Task objective
Return the entries below word for word; no images should appear in the copy.

The input
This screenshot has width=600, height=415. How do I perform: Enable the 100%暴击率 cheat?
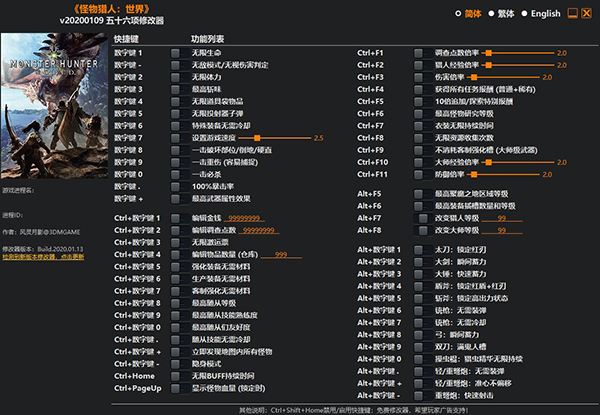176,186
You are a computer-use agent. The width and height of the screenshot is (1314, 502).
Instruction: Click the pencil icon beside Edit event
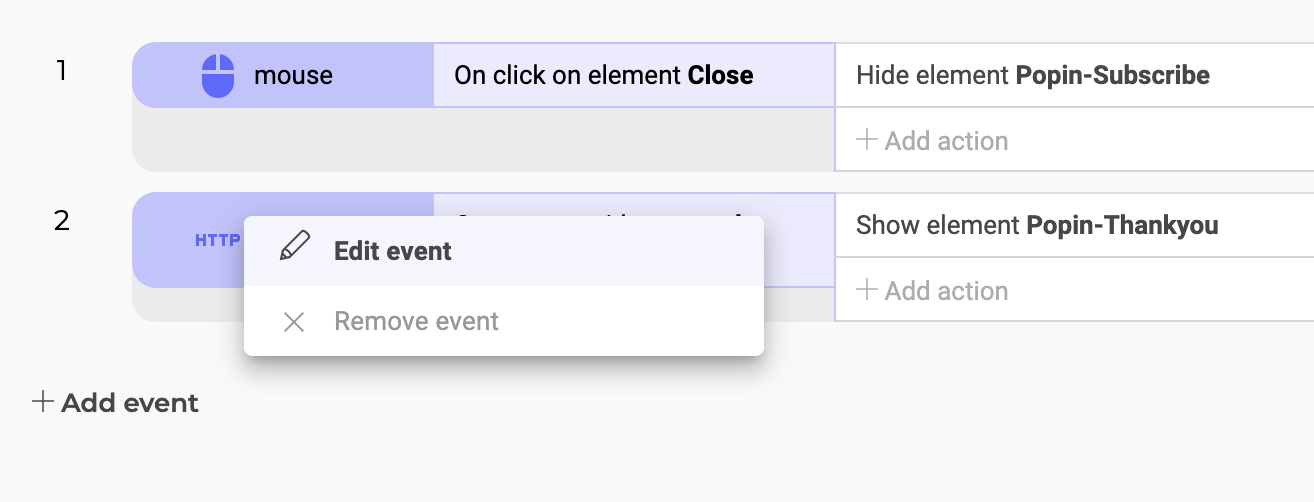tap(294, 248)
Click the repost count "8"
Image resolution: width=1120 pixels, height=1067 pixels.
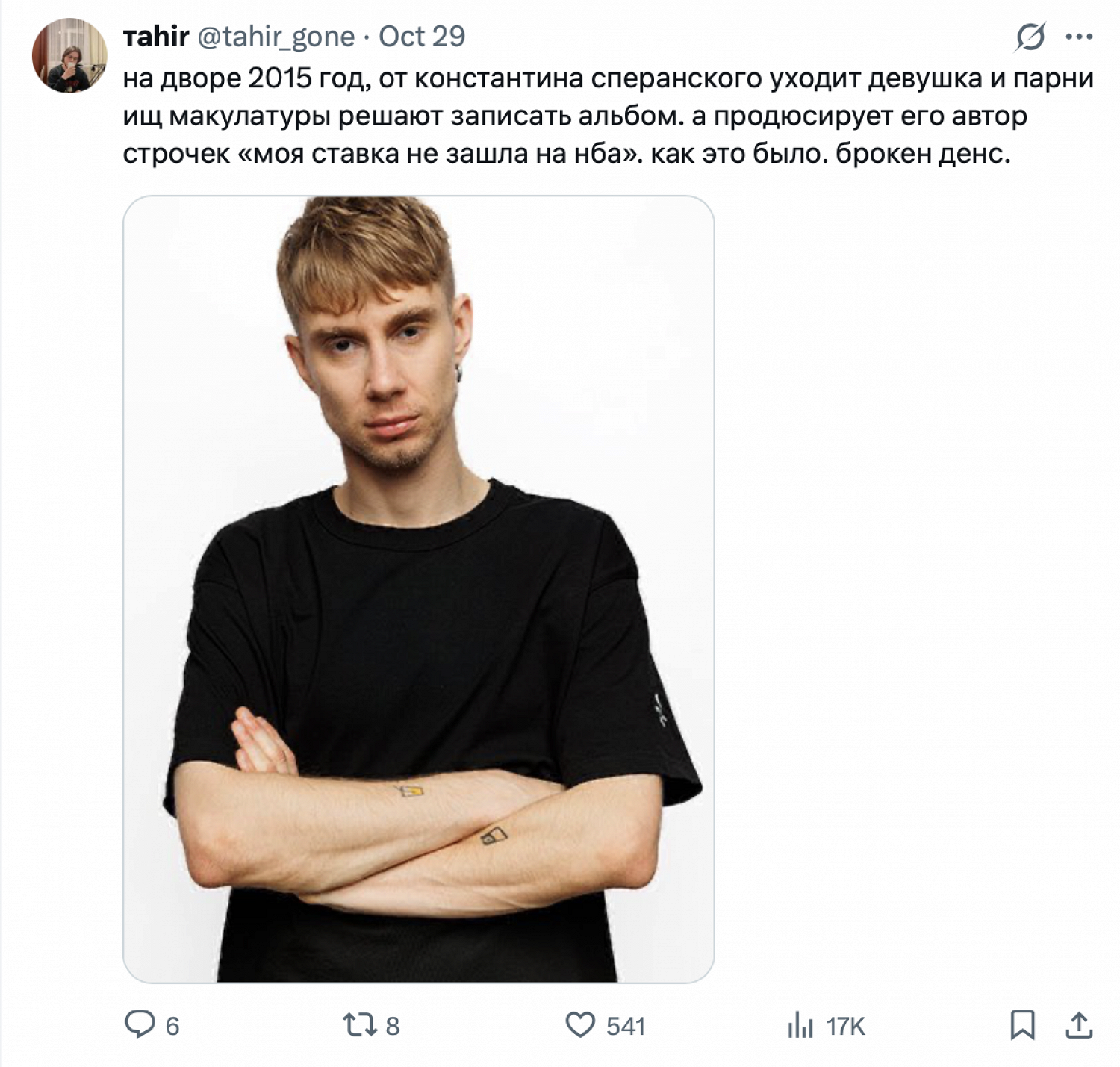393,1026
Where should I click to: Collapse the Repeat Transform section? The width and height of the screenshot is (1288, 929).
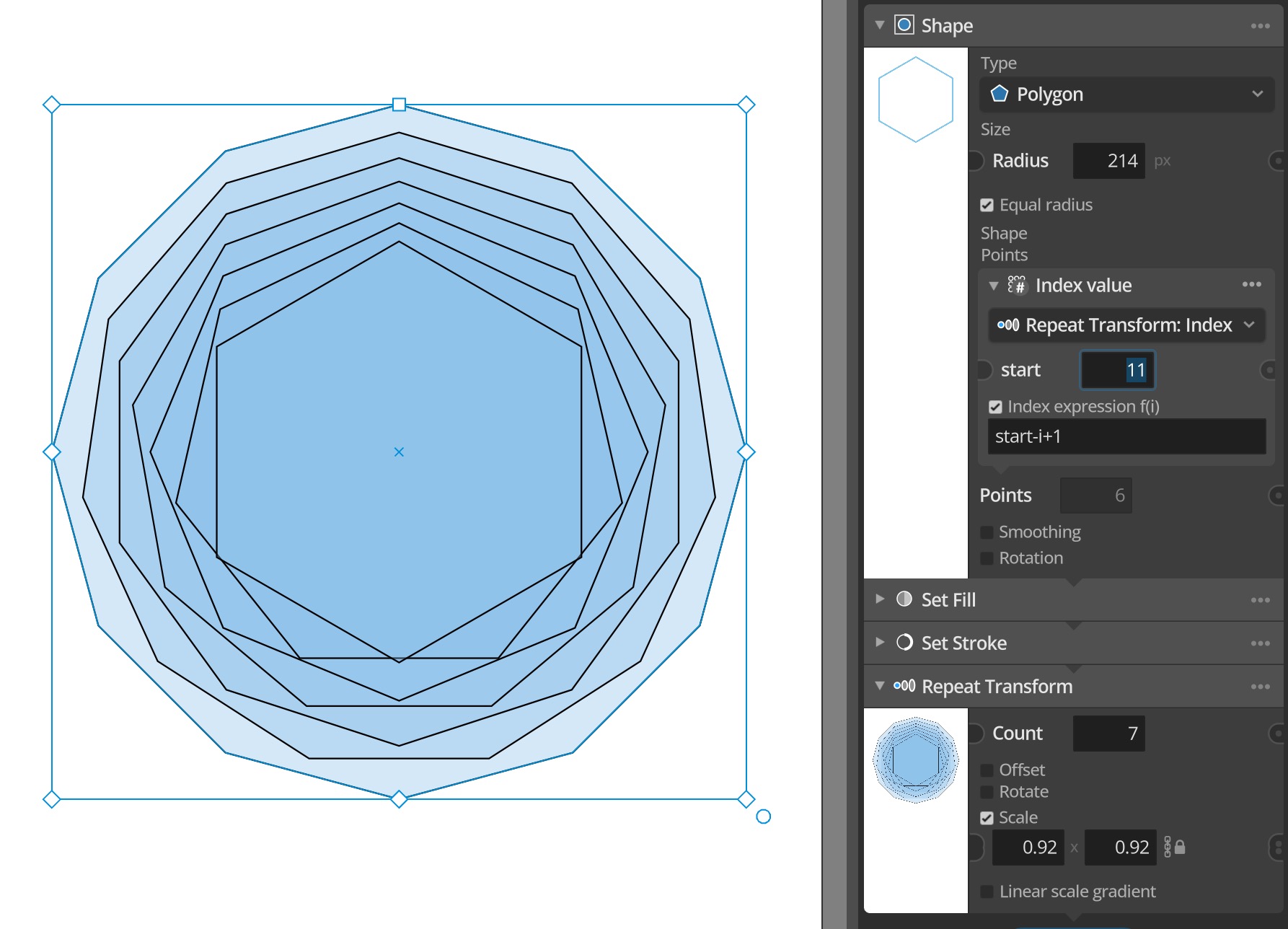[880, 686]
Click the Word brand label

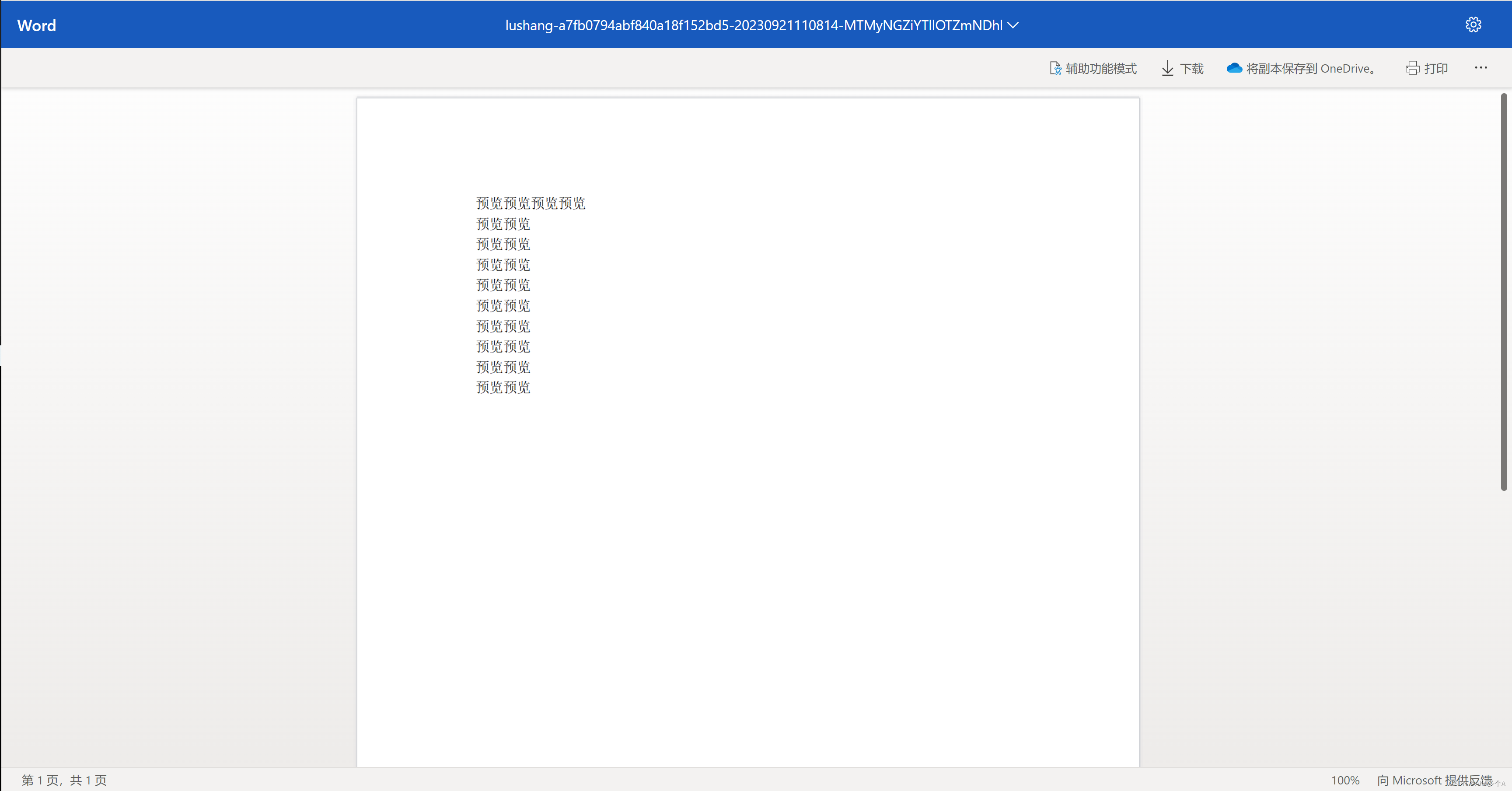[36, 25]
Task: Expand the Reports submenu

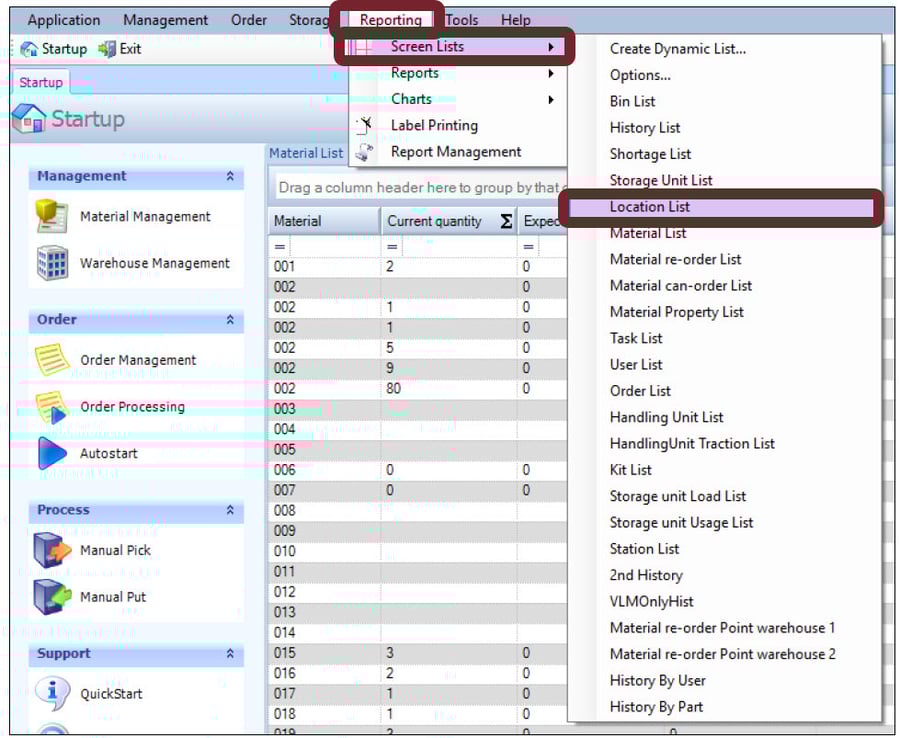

Written answer
This screenshot has width=600, height=415. How do I perform: Enable the 100%暴击率 cheat?
176,186
You are a computer-use agent. The width and height of the screenshot is (1314, 502).
Instruction: Click the pencil icon beside Edit event
tap(294, 248)
Click the repost count "8"
Image resolution: width=1120 pixels, height=1067 pixels.
393,1026
Where should I click to: Collapse the Repeat Transform section? The width and height of the screenshot is (1288, 929).
[880, 686]
Click the Word brand label

[36, 25]
Task: Expand the Reports submenu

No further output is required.